(Pixel coordinate grounding data)

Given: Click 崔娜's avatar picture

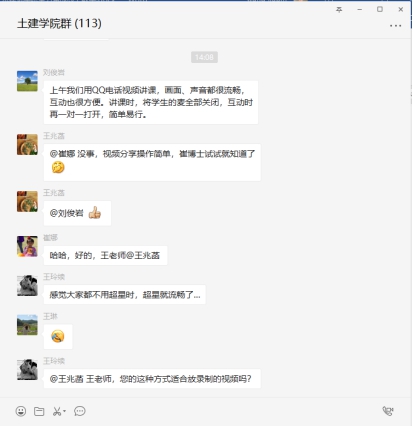Looking at the screenshot, I should click(x=27, y=246).
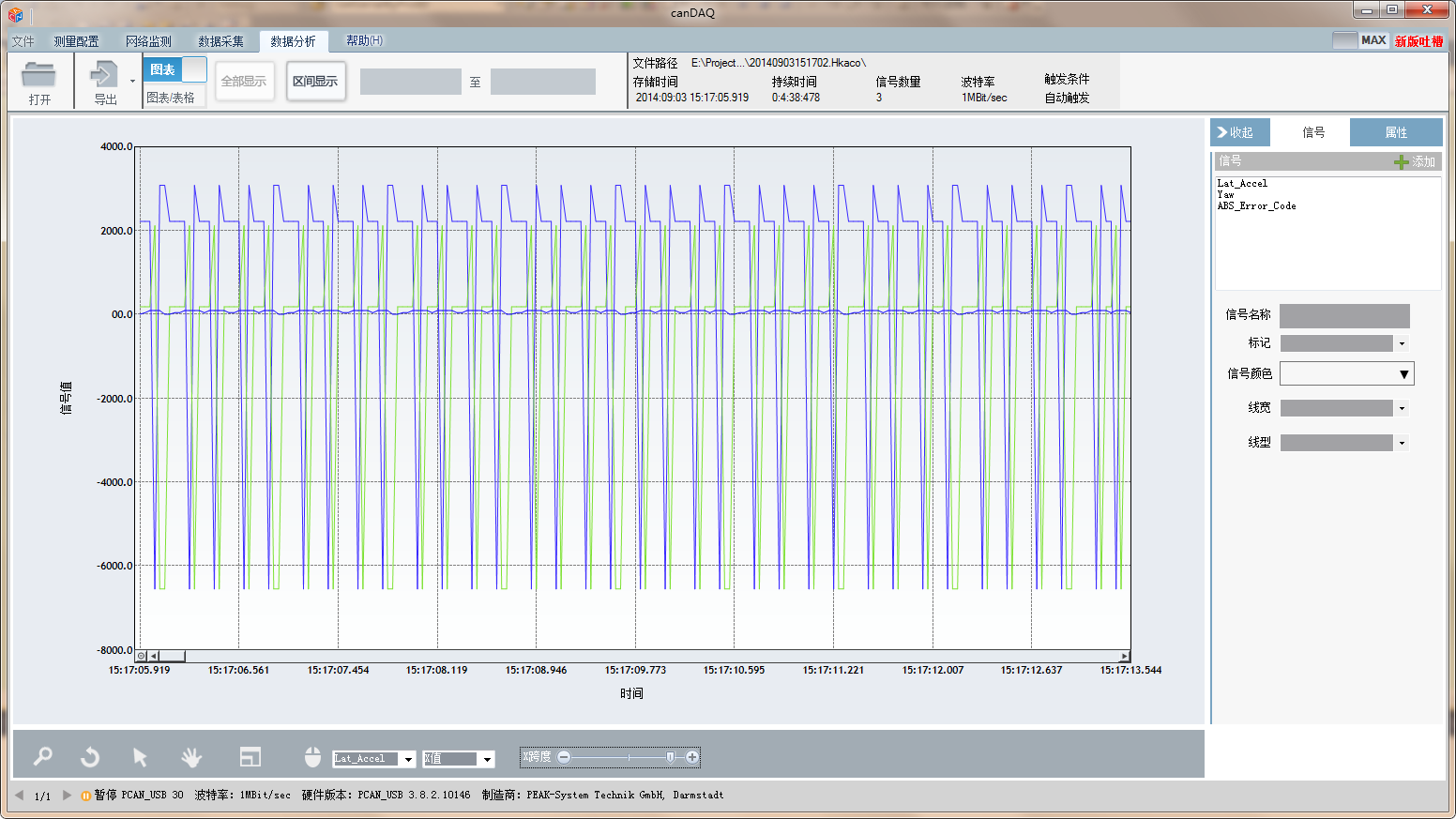Select the magnifier zoom tool
Image resolution: width=1456 pixels, height=819 pixels.
42,756
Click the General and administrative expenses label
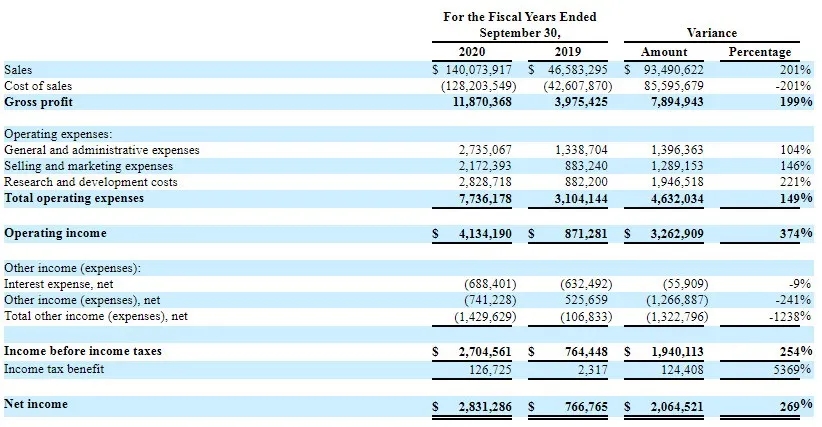822x427 pixels. coord(102,150)
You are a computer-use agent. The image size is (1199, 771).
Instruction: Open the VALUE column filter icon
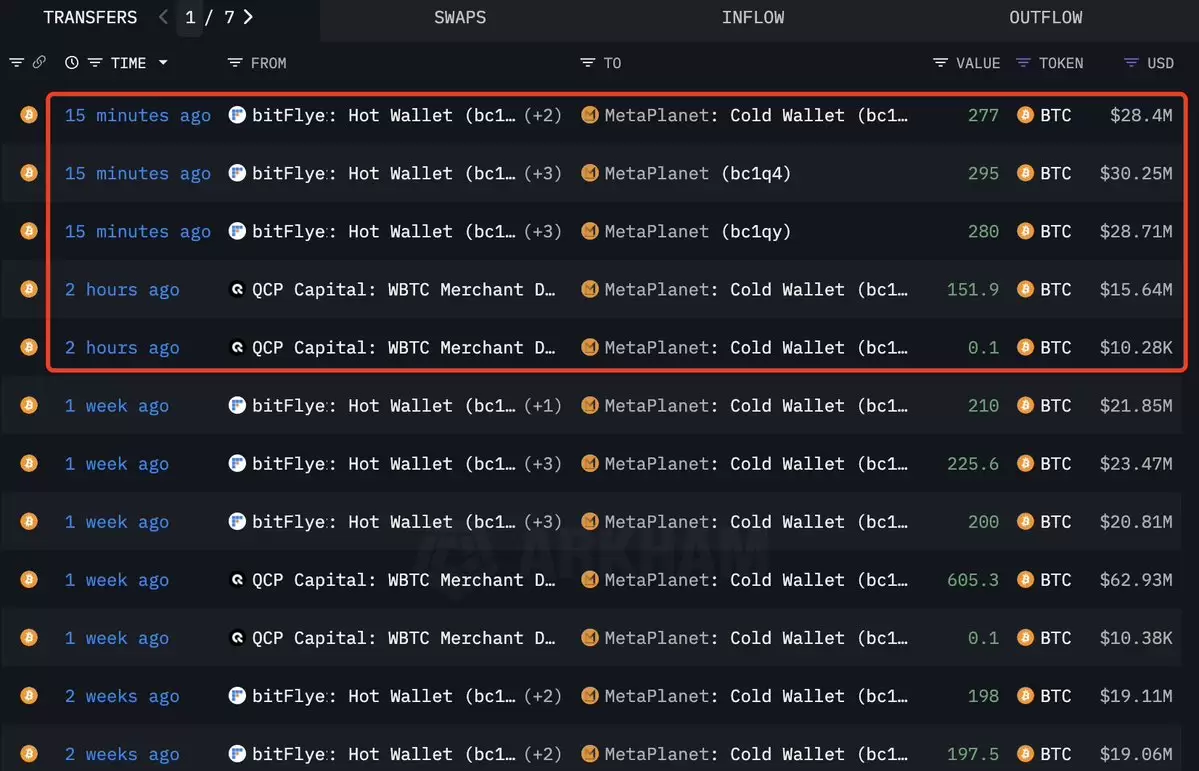pyautogui.click(x=941, y=63)
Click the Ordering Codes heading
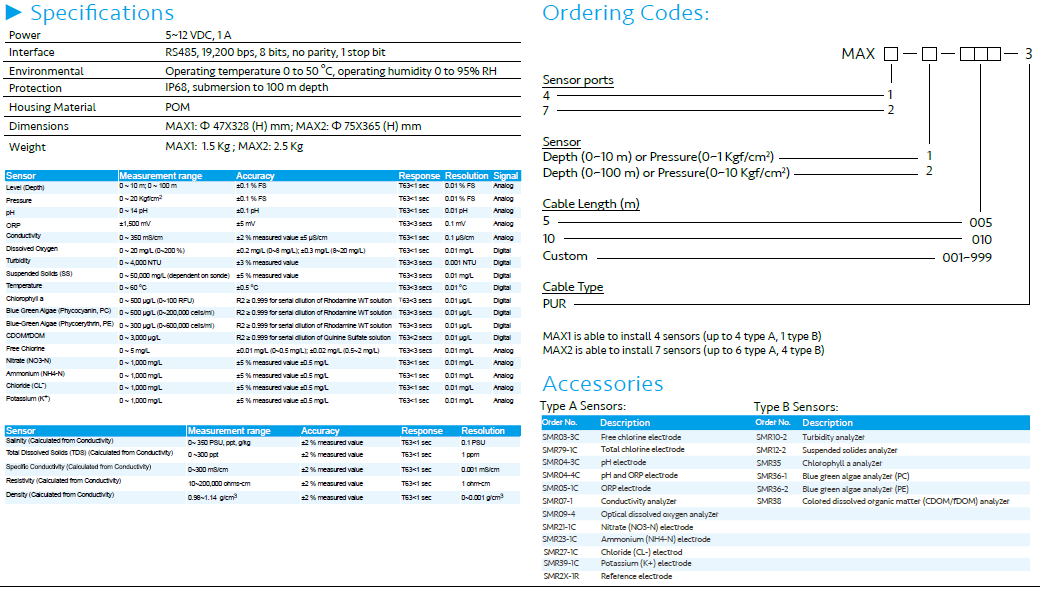Viewport: 1040px width, 590px height. [625, 14]
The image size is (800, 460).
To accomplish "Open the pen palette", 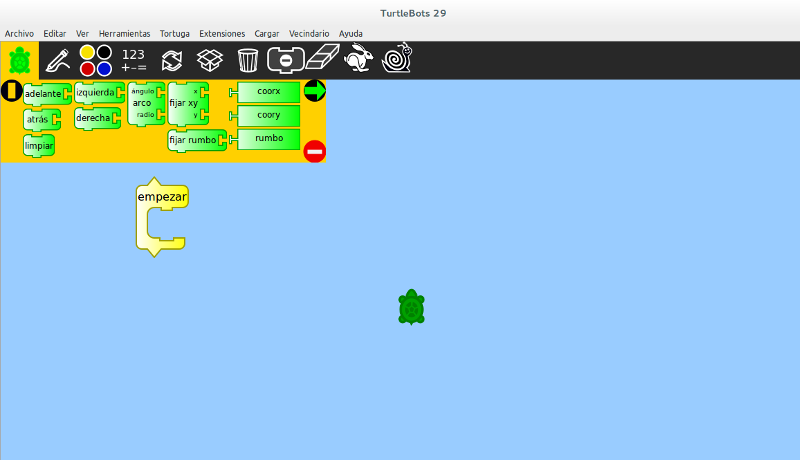I will point(58,60).
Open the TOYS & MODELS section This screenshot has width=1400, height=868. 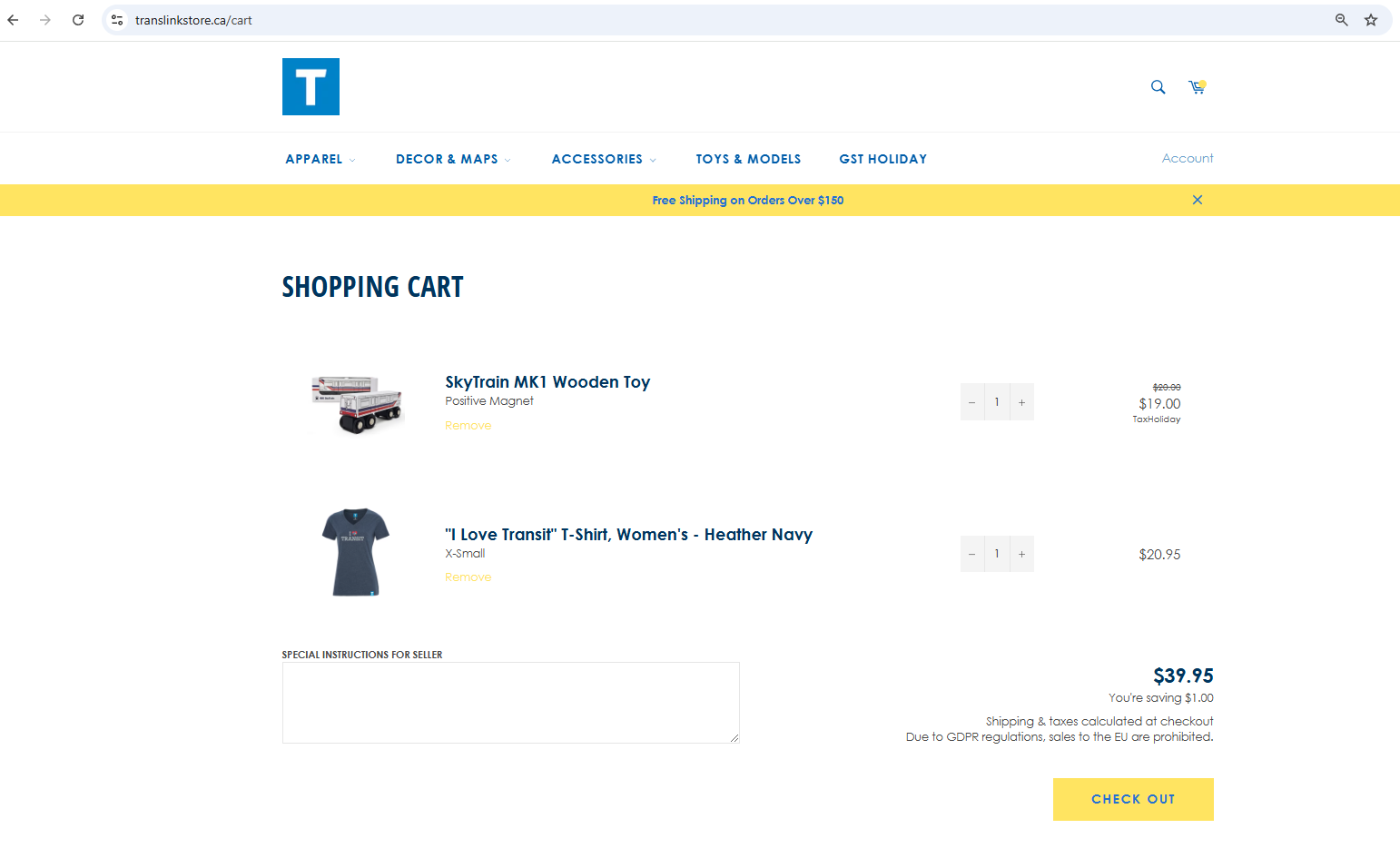pos(748,158)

#### [TASK ITEM]
In the data above, the stretch from the line with "Click the General" through the line with "The image size is (800, 460)." is to be returned exactly, minus any pictures.

#### [PROBLEM SOLUTION]
Click the General and administrative expenses label
822x427 pixels. coord(102,150)
You are a computer-use agent. The image size is (1199, 771).
Instruction: Open the VALUE column filter icon
pyautogui.click(x=941, y=63)
Click the Ordering Codes heading
Viewport: 1040px width, 590px height. [625, 14]
The image size is (800, 460).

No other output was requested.